I usually don’t use my whole complement of cheats and treats. That is, I’ll have 2 cheat meals and only 1 cheat treat, or (more often) 2 treats and one cheat meal.
If you think that’s a lot of cheating, it’s not. Remember, that’s for a whole week. My week usually starts on Sunday. So if I go out with friends for pizza on Sunday evening, I’ve got only one cheat meal left. All week. I’ll usually try to wait until Saturday to indulge, since Saturdays, at least diet-wise, are from the Devil. I find that most of my problems come in social situations–going out with friends, going to someone’s house for dinner. You don’t want to be a stick in the mud, and you certainly don’t want to insult your dear friend who spent 3 hours baking a pie for you. That’s why cheating is essential! Again, the goal is to live simply and beautifully. Eating a slice or two of your friend’s pie, which is actually an offering of love, is part of living beautifully.

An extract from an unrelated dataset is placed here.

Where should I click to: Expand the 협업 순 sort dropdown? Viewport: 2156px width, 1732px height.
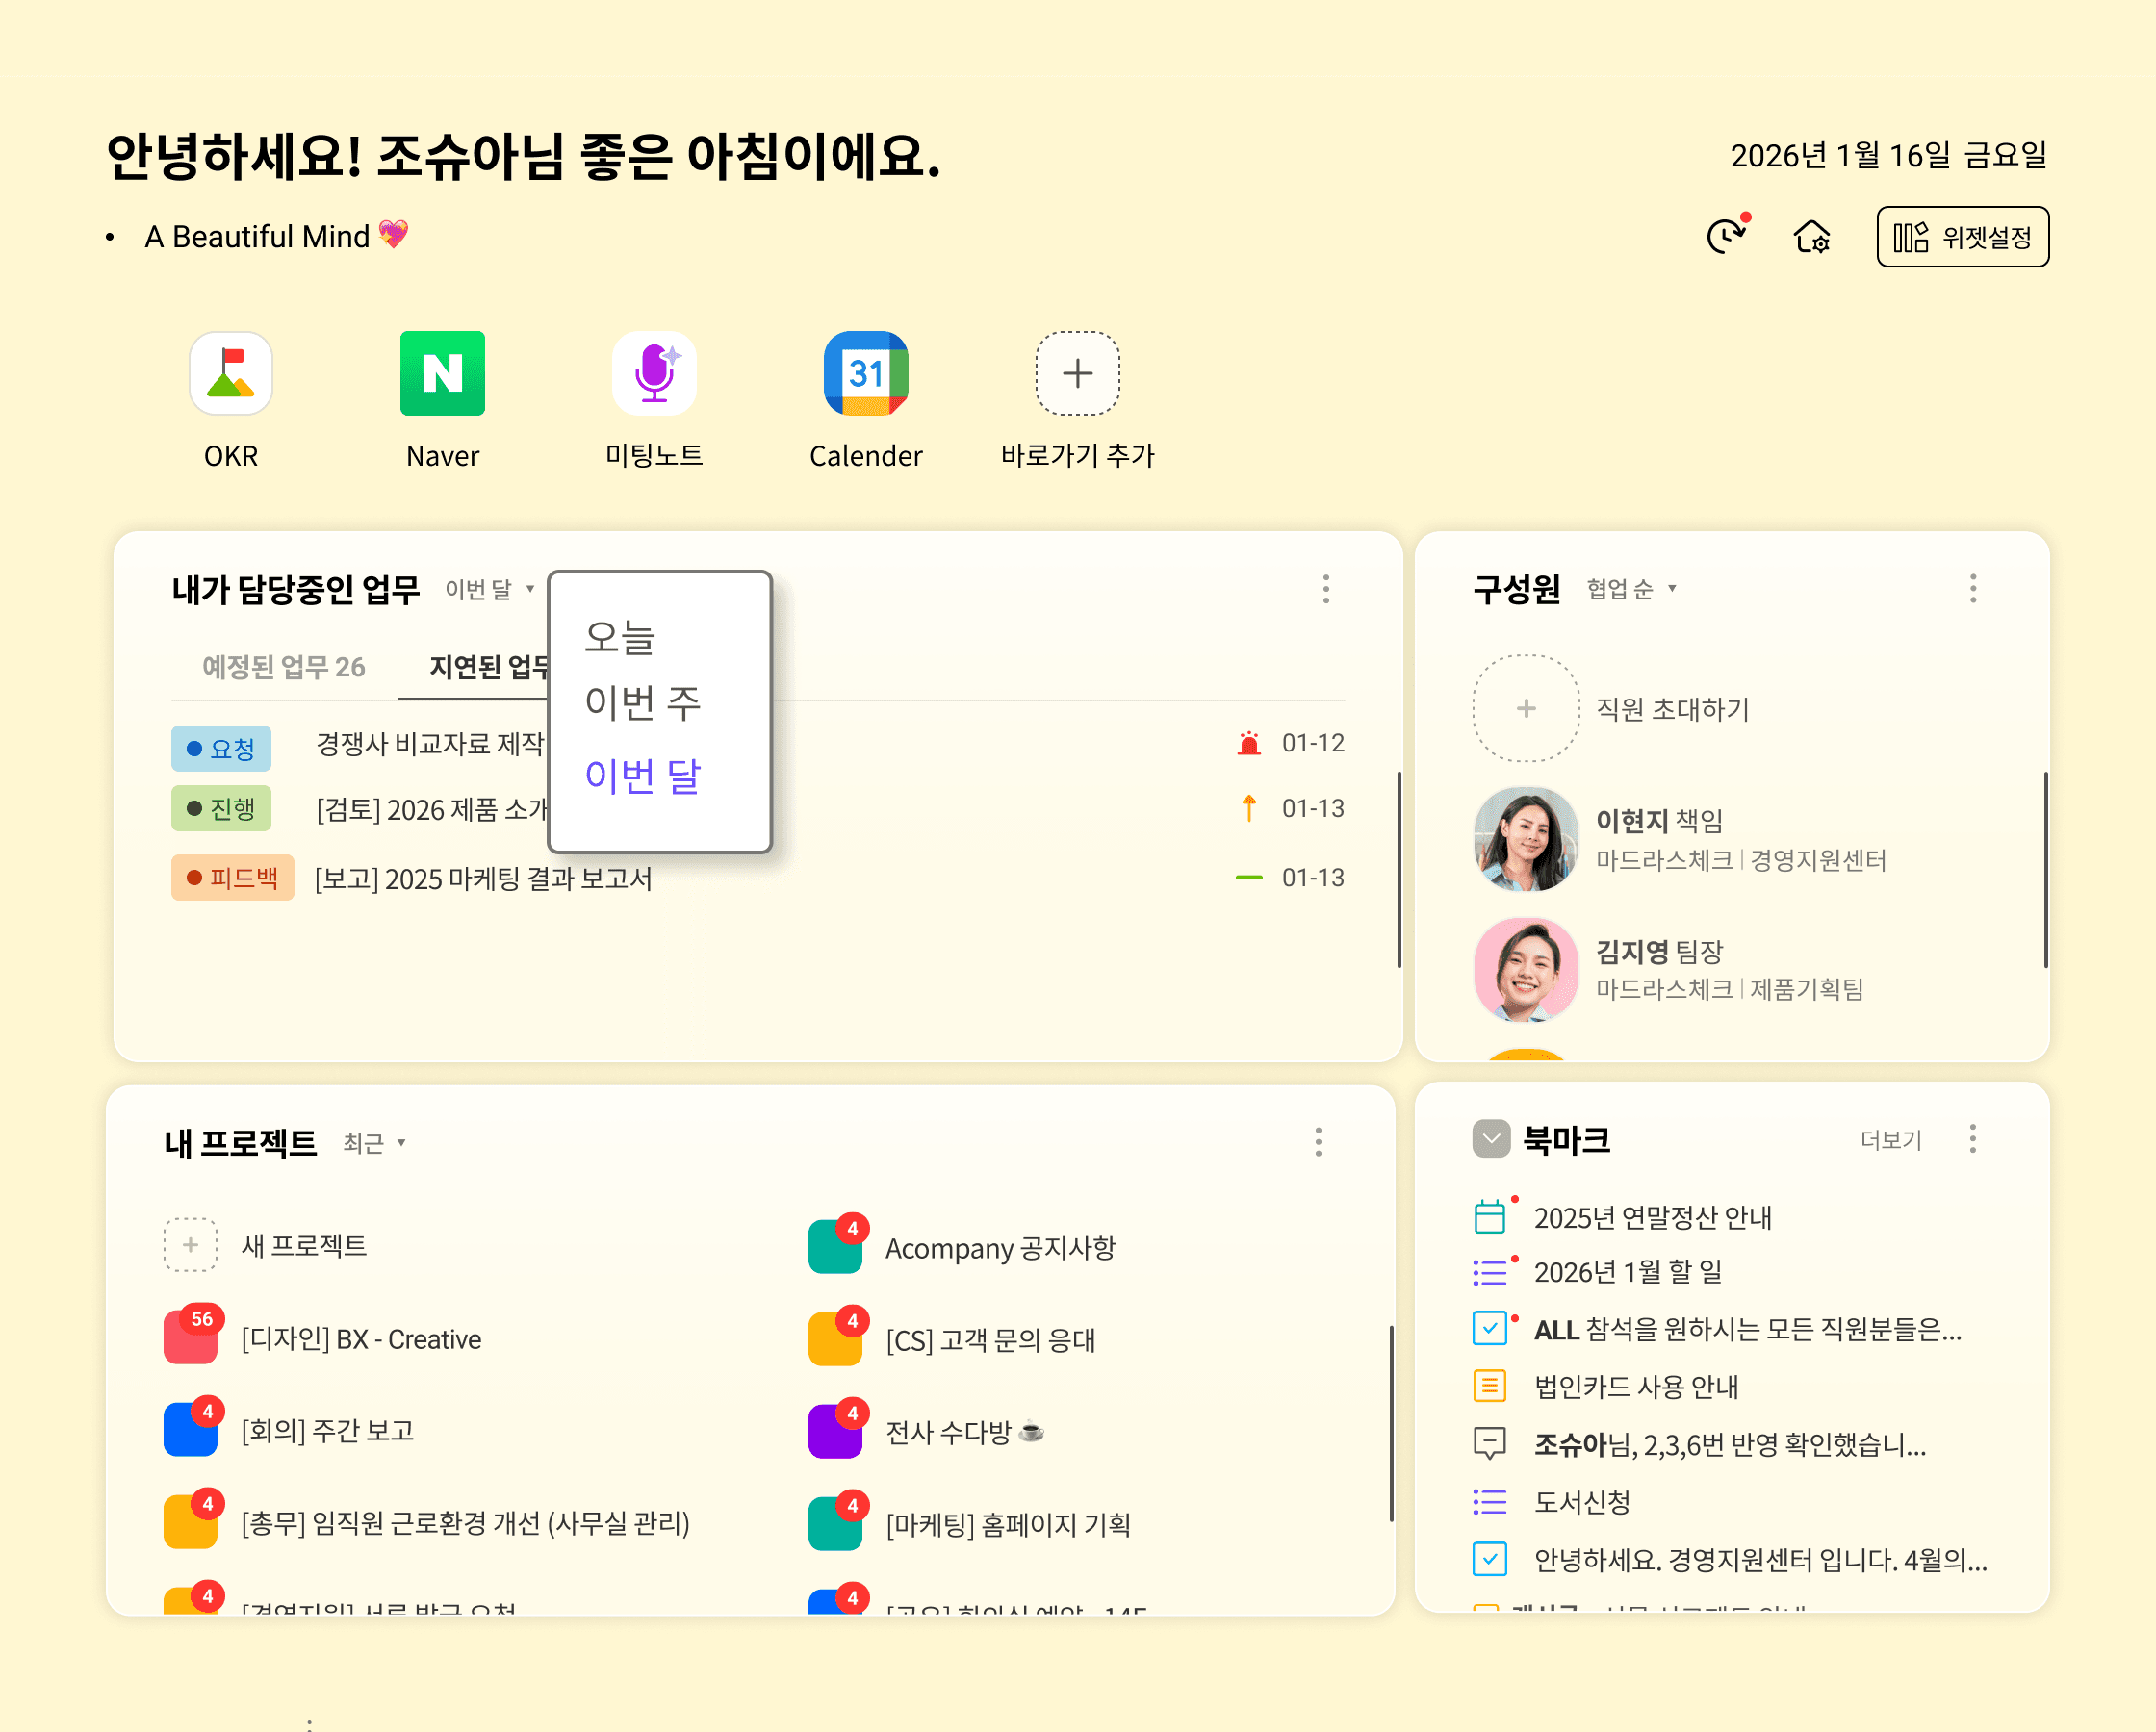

So that’s it. See how simple? Basically, limit sugar and processed carbs, eat a balanced meal, don’t bring bad stuff into the house and cheat. You only have to be able to count to 5 (number of cheat meals and treats and maximum grams of sugar per serving).
Note: I’m not a doctor, dietician or scientist. Please follow your doctor’s advice. As you can see, I’m a little bit of a diet nerd, and have read a lot of stuff about nutrition, some of which I’ve listed here. I hope you’ll find that this advice is based on science.